Un message pour les jeunes entrepreneurs africains
Pour les jeunes entrepreneurs africains désireux d’innover dans les ICC avec la technologie, Marie Lora Mungaï délivre un message clair : “Commencez par le problème, pas par le buzz.” Le continent regorge de défis réels qui sont autant d’opportunités. Il ne faut pas attendre des conditions parfaites ou un financement conséquent, mais plutôt “utiliser ce que vous avez, rester proche de vos utilisateurs, et construire quelque chose qui les aide véritablement.”

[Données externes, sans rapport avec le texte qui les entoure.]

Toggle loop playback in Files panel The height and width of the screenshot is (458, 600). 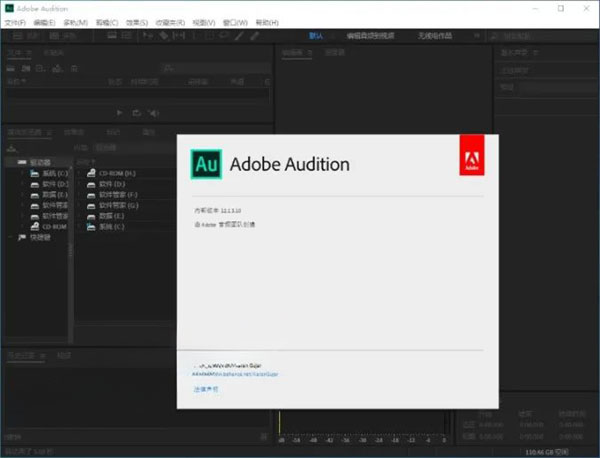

Elle encourage à ne pas craindre de s’aventurer dans des secteurs “souvent mal compris ou sous-estimés”. La mode, la musique, le cinéma, l’art – ces industries façonnent la perception de l’Afrique dans le monde. La technologie peut les structurer et les rendre plus durables. Enfin, la persévérance est clé : “L’innovation ne se résume pas à la vitesse. Il s’agit de rester engagé, même lorsque c’est difficile.” Un travail significatif parlera plus fort avec le temps. “Continuez. L’Afrique a besoin de vos idées.”